## Aim of the exercise
Rename "Instruction" to "Command" throughout the part that opens with the line containing "Open the three-dot overflow menu" and closes with the line containing "[x=619, y=873]", and give only those lines back with nothing else changed.

## A run of records
+--

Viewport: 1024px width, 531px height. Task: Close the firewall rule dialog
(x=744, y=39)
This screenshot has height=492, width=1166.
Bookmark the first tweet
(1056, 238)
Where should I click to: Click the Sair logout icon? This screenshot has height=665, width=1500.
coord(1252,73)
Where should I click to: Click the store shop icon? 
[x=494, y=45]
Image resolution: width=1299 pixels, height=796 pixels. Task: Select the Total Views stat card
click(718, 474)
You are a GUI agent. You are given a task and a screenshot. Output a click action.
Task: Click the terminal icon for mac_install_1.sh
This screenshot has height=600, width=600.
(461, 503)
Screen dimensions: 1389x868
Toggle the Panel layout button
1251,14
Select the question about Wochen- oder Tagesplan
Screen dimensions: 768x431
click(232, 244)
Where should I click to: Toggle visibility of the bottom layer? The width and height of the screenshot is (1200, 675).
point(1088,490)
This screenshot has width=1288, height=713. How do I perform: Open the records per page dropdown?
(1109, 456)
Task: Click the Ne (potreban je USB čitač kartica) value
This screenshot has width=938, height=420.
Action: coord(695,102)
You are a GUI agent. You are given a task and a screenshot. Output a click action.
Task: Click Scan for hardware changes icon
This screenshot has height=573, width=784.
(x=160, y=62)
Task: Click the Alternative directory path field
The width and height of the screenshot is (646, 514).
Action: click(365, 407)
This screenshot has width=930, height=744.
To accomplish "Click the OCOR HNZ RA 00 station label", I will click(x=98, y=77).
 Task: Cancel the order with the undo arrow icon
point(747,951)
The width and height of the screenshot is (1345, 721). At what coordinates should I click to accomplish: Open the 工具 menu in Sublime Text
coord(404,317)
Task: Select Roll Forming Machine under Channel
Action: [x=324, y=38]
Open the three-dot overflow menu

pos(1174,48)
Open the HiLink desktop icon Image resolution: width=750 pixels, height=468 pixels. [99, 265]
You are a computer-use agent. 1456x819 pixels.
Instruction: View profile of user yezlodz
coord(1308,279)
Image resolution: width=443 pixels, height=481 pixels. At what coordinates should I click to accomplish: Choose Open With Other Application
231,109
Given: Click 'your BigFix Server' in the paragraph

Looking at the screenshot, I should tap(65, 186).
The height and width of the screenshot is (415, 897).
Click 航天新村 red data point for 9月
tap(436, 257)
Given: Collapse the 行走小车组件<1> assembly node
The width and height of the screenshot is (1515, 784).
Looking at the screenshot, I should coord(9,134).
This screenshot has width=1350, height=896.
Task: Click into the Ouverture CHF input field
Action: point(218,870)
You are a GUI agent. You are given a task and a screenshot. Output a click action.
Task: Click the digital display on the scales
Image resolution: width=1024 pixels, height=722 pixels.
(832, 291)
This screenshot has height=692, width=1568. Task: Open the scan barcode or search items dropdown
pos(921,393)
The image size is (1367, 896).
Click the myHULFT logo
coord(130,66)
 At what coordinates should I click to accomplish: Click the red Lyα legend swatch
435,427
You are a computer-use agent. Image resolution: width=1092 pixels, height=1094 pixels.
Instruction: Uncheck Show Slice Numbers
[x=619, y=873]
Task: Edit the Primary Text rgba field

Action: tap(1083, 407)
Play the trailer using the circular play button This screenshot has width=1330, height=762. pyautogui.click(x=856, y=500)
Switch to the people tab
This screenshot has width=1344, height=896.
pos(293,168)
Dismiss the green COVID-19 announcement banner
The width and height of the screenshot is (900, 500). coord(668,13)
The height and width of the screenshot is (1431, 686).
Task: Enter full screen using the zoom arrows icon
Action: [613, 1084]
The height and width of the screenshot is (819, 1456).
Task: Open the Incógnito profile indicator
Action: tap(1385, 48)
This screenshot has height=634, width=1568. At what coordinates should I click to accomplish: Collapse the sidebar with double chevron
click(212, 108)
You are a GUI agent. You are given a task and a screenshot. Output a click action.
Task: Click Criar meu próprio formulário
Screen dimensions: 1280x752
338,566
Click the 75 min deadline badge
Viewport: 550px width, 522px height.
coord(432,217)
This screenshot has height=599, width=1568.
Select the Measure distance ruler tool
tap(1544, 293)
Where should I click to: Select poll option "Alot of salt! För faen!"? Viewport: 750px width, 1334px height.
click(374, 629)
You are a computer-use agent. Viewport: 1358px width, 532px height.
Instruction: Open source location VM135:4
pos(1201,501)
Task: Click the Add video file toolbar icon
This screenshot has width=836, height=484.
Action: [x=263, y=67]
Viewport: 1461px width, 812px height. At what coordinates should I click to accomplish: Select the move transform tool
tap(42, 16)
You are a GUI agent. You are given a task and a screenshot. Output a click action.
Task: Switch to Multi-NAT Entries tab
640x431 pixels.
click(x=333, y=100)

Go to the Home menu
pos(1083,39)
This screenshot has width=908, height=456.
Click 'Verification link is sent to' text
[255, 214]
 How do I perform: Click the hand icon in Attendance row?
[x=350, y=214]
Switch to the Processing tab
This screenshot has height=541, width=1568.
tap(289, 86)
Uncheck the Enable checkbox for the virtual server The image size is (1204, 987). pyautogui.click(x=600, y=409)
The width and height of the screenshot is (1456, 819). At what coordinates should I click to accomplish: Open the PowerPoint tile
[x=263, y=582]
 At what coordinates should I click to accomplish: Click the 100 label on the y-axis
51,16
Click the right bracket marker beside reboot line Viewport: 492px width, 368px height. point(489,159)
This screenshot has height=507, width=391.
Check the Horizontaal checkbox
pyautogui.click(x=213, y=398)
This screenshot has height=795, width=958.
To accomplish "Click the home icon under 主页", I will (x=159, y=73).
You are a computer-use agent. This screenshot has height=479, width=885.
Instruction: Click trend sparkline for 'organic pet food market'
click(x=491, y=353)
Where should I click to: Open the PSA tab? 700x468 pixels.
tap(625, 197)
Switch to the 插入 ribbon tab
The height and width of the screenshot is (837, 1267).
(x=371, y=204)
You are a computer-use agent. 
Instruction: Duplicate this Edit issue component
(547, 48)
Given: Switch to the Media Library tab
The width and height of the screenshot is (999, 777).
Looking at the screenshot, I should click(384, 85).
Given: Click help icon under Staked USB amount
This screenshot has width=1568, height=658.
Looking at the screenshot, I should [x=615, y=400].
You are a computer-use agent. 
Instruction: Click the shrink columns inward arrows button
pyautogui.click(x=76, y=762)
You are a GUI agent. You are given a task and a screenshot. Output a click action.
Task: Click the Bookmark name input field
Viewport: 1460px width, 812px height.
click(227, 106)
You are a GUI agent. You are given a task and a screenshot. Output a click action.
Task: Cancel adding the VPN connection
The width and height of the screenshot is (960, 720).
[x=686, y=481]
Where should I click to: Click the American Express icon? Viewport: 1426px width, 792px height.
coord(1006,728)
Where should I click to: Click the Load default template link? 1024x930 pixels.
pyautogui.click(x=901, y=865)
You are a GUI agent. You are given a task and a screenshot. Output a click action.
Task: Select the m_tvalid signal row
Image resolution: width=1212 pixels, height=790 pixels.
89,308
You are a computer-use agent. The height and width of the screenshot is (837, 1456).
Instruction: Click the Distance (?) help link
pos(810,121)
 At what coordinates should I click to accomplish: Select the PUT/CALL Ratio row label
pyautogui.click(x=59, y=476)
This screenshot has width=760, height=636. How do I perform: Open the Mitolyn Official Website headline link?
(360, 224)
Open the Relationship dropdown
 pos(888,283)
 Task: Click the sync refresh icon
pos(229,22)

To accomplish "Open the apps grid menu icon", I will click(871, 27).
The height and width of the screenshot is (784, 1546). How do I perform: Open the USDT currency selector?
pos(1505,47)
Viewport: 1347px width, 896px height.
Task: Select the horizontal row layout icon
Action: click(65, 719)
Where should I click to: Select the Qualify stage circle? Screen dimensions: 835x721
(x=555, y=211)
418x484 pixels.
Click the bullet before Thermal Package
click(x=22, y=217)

+--

## Expected output
Open the three-dot overflow menu

pos(1174,48)
Open the HiLink desktop icon Image resolution: width=750 pixels, height=468 pixels. [99, 265]
You are a computer-use agent. 1456x819 pixels.
Command: View profile of user yezlodz
coord(1308,279)
Image resolution: width=443 pixels, height=481 pixels. At what coordinates should I click to accomplish: Choose Open With Other Application
231,109
Given: Click 'your BigFix Server' in the paragraph

Looking at the screenshot, I should tap(65, 186).
The height and width of the screenshot is (415, 897).
Click 航天新村 red data point for 9月
tap(436, 257)
Given: Collapse the 行走小车组件<1> assembly node
The width and height of the screenshot is (1515, 784).
Looking at the screenshot, I should coord(9,134).
This screenshot has width=1350, height=896.
Task: Click into the Ouverture CHF input field
Action: point(218,870)
You are a GUI agent. You are given a task and a screenshot. Output a click action.
Task: Click the digital display on the scales
Image resolution: width=1024 pixels, height=722 pixels.
(832, 291)
This screenshot has height=692, width=1568. Task: Open the scan barcode or search items dropdown
pos(921,393)
The image size is (1367, 896).
Click the myHULFT logo
coord(130,66)
 At what coordinates should I click to accomplish: Click the red Lyα legend swatch
435,427
You are a computer-use agent. Image resolution: width=1092 pixels, height=1094 pixels.
Command: Uncheck Show Slice Numbers
[x=619, y=873]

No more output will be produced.